In an act of desperation, Oleyo turned to a former warlord named David Yau Yau to help get them back.

“It becomes a business,” said Yau Yau, now governor of the state that includes Oleyo’s town of Pibor. “If someone manages to get a child from the neighboring community, he’s going to take the child to the market.”

A decade ago, when Oleyo’s children were taken, Yau Yau was the leader of a rebel group called the Cobra Faction, one of South Sudan’s fiercest anti-government militias. He was responsible for forcing more than 1,700 children, some as young as 10, to join his ranks.

It would be years before he’d disband his rebel group and return his child soldiers to their families.

Yau Yau would then use that one act to burnish his reputation as a reformer to get himself appointed as the Governor of Boma State. He’s now South Sudan’s most vocal advocate against child abduction.

“We realized that it was totally wrong,” Yau Yau said. “We need to apply all the efforts to be able to bring back children and return them to their owners.”

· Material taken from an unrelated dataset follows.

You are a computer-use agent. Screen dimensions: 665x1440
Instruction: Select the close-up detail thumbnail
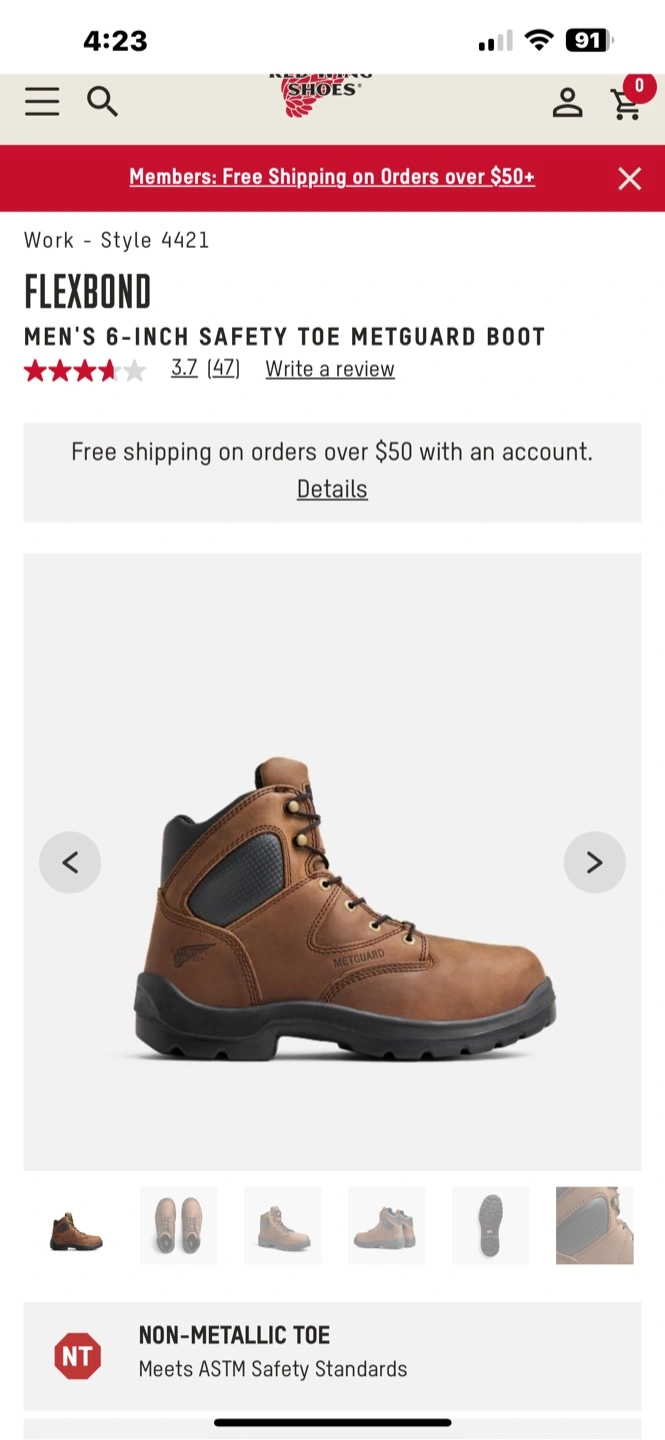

But after two years of these efforts, Yau Yau has only managed to return 54 abducted children to their parents. Oleyo is still waiting for her children to return.

Asked if she thought Yau Yau would find her children, Oleyo said, “If there was no hope, many women would have died.”

Cover: Three young girls tend to their family's goat in Pibor, one of the poorest towns in South Sudan. (Michael Anthony Adams/VICE News.)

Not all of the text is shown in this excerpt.